The Dental Crown Procedure
Crowning or capping a tooth usually takes two visits. Our dentist in Cape Coral must prepare the tooth to fit inside the crown, either by shaping the healthy tooth material or building up the part that will support the crown with the same material used for dental fillings.
The dentist then will make a mold of your affected tooth to send to the dental lab. Lastly, the dentist will attach a temporary crown to your tooth to protect it until your next appointment, when the permanent crown will be adhered in place.
What Is a Dental Bridge?
Fillings and crowns fix problems in damaged teeth. But if your tooth must be extracted, or if you’ve already lost a tooth, you may need a dental bridge to restore your smile’s beauty and function.

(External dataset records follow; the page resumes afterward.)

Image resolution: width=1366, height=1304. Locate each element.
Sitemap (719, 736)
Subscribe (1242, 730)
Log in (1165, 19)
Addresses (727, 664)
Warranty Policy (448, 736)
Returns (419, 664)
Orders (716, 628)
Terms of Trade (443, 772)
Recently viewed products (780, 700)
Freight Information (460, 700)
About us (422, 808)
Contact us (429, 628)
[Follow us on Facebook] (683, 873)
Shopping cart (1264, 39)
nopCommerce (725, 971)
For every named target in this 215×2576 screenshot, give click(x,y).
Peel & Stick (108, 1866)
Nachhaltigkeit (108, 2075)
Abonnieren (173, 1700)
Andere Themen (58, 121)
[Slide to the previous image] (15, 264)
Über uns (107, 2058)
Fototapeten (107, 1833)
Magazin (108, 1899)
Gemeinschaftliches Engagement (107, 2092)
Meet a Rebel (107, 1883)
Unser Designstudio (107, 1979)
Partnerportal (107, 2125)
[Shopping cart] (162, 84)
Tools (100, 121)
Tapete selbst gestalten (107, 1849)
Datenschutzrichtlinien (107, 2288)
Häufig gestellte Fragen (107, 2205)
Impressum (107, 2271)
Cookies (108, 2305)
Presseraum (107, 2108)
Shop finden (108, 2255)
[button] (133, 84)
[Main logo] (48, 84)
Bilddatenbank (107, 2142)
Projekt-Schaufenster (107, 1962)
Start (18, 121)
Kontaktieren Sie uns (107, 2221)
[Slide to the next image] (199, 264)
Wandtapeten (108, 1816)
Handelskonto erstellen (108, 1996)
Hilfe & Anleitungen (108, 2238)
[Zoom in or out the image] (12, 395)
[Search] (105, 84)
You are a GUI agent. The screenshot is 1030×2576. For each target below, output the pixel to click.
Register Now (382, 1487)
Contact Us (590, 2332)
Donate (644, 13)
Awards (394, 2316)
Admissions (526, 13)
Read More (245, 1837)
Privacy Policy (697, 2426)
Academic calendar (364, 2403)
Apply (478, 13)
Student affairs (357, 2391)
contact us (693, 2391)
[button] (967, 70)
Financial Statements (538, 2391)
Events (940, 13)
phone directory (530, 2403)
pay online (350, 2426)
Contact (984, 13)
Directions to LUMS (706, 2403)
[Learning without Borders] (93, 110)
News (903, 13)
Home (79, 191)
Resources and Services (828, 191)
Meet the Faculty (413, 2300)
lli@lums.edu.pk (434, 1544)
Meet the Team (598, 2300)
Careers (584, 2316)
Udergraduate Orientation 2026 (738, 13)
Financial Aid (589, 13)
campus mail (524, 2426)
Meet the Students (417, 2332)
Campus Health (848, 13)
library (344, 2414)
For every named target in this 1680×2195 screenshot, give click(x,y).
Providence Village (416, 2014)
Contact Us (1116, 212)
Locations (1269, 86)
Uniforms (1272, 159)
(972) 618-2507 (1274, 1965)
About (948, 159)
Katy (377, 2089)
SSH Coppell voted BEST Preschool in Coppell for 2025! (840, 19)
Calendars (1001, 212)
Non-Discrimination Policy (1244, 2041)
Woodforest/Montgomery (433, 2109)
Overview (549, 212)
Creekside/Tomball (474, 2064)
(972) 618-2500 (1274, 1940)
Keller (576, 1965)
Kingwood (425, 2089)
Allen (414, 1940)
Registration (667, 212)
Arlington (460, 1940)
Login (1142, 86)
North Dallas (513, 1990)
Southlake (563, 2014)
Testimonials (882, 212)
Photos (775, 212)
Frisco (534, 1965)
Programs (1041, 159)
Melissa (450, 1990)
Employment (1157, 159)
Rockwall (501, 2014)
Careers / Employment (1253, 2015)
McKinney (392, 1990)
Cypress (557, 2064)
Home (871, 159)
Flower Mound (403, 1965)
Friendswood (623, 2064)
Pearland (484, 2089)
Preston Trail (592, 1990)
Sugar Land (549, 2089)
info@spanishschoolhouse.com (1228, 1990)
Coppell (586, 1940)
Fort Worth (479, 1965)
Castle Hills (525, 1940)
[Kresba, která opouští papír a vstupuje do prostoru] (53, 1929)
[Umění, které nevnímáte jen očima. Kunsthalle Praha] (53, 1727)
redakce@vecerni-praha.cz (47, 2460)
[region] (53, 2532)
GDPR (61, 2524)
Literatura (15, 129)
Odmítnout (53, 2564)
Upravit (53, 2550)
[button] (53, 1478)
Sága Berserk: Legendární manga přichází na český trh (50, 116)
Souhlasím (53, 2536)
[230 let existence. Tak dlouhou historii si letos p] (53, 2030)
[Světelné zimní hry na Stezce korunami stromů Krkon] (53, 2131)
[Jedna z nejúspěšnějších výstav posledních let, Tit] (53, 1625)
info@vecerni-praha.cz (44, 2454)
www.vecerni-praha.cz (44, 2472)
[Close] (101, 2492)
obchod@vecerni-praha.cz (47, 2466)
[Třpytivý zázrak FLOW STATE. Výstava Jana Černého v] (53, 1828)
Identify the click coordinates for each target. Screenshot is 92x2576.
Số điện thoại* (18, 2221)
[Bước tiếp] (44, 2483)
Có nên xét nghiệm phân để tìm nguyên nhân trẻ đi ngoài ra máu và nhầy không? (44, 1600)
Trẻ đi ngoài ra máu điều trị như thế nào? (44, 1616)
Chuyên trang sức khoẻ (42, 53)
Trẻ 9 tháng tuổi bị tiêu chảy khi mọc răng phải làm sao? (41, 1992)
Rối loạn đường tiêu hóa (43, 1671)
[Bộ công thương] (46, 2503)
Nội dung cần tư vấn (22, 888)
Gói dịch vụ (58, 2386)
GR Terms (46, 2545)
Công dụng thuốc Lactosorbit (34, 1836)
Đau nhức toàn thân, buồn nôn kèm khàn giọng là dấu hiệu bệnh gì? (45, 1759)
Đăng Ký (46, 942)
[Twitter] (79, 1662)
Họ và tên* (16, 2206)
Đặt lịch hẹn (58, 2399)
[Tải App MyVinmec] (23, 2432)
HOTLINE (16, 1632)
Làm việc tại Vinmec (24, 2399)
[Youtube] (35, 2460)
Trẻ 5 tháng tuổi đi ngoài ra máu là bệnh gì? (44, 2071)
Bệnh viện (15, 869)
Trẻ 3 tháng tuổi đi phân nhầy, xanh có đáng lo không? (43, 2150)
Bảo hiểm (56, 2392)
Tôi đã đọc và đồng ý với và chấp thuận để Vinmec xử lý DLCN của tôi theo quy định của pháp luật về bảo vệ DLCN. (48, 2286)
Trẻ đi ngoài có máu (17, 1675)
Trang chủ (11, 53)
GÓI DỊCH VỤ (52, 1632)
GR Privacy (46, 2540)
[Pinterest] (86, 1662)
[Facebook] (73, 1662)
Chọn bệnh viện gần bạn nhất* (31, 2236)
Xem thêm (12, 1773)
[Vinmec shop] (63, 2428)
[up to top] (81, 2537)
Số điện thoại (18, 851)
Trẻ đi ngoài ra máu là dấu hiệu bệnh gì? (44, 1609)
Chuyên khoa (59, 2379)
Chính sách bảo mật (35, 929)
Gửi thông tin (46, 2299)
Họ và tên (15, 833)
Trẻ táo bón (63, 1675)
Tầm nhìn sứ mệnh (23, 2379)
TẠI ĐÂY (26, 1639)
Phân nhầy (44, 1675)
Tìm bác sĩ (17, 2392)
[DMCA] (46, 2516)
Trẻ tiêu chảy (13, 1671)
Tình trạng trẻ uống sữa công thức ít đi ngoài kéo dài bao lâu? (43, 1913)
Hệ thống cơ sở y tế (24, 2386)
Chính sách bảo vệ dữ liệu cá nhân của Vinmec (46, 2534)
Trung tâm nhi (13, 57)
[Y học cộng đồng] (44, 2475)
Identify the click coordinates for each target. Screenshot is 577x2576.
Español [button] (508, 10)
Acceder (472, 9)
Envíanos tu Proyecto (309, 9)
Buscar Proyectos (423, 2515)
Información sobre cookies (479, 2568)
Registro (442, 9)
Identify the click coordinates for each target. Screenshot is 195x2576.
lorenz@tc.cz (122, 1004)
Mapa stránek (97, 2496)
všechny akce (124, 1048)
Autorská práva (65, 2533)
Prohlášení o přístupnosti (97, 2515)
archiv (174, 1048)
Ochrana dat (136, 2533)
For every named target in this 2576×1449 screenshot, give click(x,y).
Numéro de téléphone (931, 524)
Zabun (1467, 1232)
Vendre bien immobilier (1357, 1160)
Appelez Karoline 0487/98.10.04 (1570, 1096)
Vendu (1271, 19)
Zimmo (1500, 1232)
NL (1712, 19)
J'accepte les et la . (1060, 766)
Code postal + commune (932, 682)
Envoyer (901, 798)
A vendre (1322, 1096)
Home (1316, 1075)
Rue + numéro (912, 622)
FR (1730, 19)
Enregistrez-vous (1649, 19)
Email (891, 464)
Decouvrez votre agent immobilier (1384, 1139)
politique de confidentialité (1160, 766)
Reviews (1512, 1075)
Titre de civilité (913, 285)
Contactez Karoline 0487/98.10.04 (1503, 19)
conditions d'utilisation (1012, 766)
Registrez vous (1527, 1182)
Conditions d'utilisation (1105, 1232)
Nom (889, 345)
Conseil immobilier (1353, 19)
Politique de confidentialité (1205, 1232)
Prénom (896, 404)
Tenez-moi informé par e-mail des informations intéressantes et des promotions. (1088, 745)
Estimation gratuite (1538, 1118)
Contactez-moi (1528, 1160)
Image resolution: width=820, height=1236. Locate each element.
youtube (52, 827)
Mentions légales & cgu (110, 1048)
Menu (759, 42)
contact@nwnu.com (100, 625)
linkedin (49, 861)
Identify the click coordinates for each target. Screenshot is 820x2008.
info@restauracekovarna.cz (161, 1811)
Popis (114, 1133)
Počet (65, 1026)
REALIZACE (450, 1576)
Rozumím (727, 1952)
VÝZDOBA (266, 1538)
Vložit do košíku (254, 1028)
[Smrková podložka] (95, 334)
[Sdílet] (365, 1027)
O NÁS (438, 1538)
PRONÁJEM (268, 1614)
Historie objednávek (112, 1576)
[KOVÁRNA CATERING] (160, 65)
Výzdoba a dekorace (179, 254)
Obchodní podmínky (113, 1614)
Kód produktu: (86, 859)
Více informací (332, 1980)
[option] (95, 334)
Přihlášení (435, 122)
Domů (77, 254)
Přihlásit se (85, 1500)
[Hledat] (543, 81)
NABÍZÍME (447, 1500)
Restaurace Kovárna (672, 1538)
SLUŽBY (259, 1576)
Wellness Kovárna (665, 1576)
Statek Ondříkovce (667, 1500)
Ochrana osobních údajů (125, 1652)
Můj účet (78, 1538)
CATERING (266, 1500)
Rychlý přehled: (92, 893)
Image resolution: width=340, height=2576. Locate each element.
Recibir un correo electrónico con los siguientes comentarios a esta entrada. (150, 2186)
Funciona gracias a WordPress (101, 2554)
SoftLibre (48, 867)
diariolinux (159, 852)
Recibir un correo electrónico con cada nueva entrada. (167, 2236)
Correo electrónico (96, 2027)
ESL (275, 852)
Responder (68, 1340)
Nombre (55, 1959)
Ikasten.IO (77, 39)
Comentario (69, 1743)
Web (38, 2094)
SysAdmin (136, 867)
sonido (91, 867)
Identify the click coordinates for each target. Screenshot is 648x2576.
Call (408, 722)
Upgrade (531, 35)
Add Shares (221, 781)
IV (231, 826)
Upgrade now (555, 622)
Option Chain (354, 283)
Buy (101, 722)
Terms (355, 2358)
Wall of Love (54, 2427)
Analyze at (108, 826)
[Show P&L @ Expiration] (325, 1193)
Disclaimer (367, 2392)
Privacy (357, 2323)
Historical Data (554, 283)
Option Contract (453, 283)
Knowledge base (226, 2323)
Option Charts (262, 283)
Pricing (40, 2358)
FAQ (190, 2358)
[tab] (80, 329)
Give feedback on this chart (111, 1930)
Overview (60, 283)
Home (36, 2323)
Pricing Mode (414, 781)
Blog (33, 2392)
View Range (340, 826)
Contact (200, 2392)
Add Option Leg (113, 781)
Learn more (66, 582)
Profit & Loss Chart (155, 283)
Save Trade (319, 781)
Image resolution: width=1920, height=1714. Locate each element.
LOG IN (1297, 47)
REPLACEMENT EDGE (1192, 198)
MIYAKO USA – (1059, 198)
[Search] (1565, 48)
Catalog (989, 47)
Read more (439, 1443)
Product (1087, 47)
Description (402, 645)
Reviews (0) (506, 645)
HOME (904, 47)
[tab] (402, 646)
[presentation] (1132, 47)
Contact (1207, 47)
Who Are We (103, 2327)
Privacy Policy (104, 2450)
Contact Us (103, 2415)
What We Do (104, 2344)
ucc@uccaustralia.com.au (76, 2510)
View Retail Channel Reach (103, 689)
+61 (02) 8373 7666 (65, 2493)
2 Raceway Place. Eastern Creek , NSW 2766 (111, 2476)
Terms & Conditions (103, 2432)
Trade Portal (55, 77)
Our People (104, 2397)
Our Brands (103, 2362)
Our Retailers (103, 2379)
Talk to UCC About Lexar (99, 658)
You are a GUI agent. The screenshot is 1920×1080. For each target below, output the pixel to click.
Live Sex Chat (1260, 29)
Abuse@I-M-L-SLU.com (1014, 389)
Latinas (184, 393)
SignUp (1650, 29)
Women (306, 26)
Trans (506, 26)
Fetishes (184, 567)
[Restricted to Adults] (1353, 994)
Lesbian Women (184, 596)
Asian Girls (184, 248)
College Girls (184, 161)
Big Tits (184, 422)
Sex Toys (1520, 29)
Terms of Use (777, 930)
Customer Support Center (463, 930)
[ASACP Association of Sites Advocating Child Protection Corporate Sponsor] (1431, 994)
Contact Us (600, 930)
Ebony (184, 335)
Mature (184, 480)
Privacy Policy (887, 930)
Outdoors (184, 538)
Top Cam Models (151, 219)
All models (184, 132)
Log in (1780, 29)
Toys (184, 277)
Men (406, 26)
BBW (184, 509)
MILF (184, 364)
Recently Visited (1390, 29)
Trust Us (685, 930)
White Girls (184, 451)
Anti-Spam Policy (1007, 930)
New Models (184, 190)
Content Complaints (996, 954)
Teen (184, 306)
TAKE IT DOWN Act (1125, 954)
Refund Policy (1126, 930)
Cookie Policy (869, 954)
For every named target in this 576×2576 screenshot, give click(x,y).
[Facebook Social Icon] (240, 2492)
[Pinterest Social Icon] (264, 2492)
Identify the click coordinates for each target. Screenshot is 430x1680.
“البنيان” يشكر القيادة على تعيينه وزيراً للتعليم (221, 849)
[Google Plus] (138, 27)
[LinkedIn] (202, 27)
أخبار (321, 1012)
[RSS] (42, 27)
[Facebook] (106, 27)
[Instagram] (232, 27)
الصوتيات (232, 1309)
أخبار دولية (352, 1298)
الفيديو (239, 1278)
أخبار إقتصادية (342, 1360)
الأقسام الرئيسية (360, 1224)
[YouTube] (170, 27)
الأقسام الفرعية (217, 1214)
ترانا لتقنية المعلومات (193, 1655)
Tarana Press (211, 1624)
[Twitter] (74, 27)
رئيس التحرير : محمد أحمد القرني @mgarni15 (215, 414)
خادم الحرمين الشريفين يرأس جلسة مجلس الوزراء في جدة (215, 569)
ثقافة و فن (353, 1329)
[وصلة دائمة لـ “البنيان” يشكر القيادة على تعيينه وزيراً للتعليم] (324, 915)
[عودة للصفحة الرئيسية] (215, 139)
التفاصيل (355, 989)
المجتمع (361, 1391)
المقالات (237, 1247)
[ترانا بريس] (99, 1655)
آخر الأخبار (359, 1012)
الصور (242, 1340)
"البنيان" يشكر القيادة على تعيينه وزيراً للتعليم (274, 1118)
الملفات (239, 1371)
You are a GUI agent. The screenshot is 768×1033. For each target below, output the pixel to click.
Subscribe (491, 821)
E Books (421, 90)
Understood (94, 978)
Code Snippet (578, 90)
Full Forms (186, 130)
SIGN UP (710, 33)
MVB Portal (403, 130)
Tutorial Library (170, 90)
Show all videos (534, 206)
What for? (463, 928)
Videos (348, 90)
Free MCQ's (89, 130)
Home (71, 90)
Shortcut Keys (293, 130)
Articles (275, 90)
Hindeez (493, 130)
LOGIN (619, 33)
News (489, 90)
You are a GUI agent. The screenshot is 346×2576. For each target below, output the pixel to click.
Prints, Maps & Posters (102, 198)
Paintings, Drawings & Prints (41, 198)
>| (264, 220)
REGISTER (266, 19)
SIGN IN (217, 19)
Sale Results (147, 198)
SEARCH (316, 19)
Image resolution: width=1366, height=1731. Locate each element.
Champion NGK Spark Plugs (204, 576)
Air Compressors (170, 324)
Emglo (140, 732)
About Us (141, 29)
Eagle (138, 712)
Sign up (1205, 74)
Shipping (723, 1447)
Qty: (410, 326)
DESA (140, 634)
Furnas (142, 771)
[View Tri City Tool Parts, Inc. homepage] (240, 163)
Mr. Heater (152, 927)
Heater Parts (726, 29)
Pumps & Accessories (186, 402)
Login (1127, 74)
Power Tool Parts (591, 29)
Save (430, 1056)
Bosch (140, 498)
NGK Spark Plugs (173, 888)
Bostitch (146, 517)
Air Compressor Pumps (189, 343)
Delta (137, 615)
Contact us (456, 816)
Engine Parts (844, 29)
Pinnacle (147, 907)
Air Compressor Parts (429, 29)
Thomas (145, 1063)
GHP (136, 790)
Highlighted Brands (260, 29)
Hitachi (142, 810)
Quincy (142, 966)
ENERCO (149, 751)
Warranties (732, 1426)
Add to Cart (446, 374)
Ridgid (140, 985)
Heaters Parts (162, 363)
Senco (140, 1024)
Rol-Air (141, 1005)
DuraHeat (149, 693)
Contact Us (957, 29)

The Dental Bridge Procedure
A dental bridge is similar to a partial denture in that it replaces missing teeth, but it’s fixed permanently in the mouth. A bridge includes two crowns that fit over the healthy teeth on either side of a gap in your bite. These crowns attach to an artificial tooth called a pontic, which is made from the same dental porcelain as a crown and blends in with the rest of your teeth.
Bridges are designed in varying lengths, depending on your needs. A three-unit bridge (two crowns and one pontic) can fill the gap from one missing tooth and restore your bite. If you have two missing teeth, you’ll need a four-unit bridge consisting of two crowns supporting two pontics.